(Given information begins)
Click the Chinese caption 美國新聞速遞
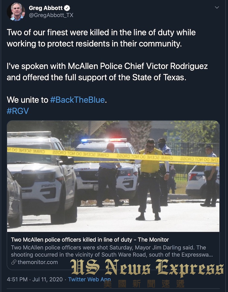Viewport: 228px width, 292px height. pyautogui.click(x=144, y=284)
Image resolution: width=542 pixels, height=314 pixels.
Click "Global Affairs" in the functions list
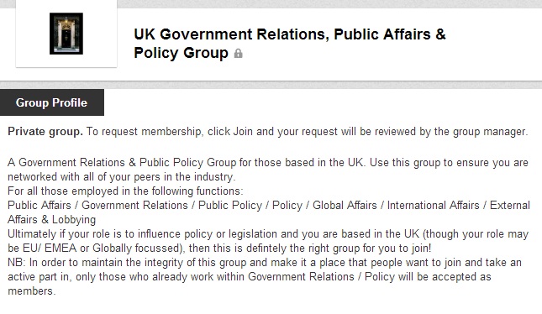tap(345, 205)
(Given information ends)
What the task asks: Retype each line of the listing above word for word. Exclude the pictures.

Task answer:
Click the Chinese caption 美國新聞速遞
Viewport: 228px width, 292px height. pyautogui.click(x=144, y=284)
Image resolution: width=542 pixels, height=314 pixels.
Click "Global Affairs" in the functions list
tap(345, 205)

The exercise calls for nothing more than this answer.